WORK REQUIRED> Read the data below. Then repeat all of it exactly.

PROVIDED ENTRIES>
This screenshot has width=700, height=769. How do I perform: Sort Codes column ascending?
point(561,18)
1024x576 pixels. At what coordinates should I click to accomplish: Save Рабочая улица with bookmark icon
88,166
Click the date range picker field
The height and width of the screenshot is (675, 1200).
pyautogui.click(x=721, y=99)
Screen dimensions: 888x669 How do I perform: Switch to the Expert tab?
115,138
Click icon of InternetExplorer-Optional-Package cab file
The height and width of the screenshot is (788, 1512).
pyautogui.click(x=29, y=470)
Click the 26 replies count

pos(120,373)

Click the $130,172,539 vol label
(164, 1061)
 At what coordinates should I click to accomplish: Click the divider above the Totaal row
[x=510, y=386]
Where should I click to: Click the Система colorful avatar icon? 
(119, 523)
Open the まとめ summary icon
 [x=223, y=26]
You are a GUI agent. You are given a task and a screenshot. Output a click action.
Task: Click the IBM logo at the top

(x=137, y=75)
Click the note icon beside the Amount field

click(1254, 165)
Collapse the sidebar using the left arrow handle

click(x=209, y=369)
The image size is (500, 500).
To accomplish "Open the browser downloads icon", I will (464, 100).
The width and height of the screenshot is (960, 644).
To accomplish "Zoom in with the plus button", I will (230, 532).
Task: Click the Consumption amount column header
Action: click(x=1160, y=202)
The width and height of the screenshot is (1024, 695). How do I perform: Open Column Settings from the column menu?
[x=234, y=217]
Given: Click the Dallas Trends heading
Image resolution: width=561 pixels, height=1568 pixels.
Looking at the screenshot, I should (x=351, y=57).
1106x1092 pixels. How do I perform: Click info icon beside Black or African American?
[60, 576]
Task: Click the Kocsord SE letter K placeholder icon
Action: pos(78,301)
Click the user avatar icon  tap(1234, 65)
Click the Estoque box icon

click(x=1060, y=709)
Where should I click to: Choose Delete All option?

EXERCISE ANSWER>
This screenshot has width=700, height=769. How do I perform: Sort Codes column ascending?
point(561,18)
1024x576 pixels. At what coordinates should I click to accomplish: Save Рабочая улица with bookmark icon
88,166
Click the date range picker field
The height and width of the screenshot is (675, 1200).
pyautogui.click(x=721, y=99)
Screen dimensions: 888x669 How do I perform: Switch to the Expert tab?
115,138
Click icon of InternetExplorer-Optional-Package cab file
The height and width of the screenshot is (788, 1512).
pyautogui.click(x=29, y=470)
Click the 26 replies count

pos(120,373)

Click the $130,172,539 vol label
(164, 1061)
 At what coordinates should I click to accomplish: Click the divider above the Totaal row
[x=510, y=386]
Where should I click to: Click the Система colorful avatar icon? 
(119, 523)
Open the まとめ summary icon
 [x=223, y=26]
You are a GUI agent. You are given a task and a screenshot. Output a click action.
Task: Click the IBM logo at the top

(x=137, y=75)
Click the note icon beside the Amount field

click(1254, 165)
Collapse the sidebar using the left arrow handle

click(x=209, y=369)
The image size is (500, 500).
To accomplish "Open the browser downloads icon", I will (464, 100).
The width and height of the screenshot is (960, 644).
To accomplish "Zoom in with the plus button", I will (230, 532).
Task: Click the Consumption amount column header
Action: click(x=1160, y=202)
The width and height of the screenshot is (1024, 695). How do I perform: Open Column Settings from the column menu?
[x=234, y=217]
Given: Click the Dallas Trends heading
Image resolution: width=561 pixels, height=1568 pixels.
Looking at the screenshot, I should (x=351, y=57).
1106x1092 pixels. How do I perform: Click info icon beside Black or African American?
[60, 576]
Task: Click the Kocsord SE letter K placeholder icon
Action: pos(78,301)
Click the user avatar icon  tap(1234, 65)
Click the Estoque box icon

click(x=1060, y=709)
Where should I click to: Choose Delete All option?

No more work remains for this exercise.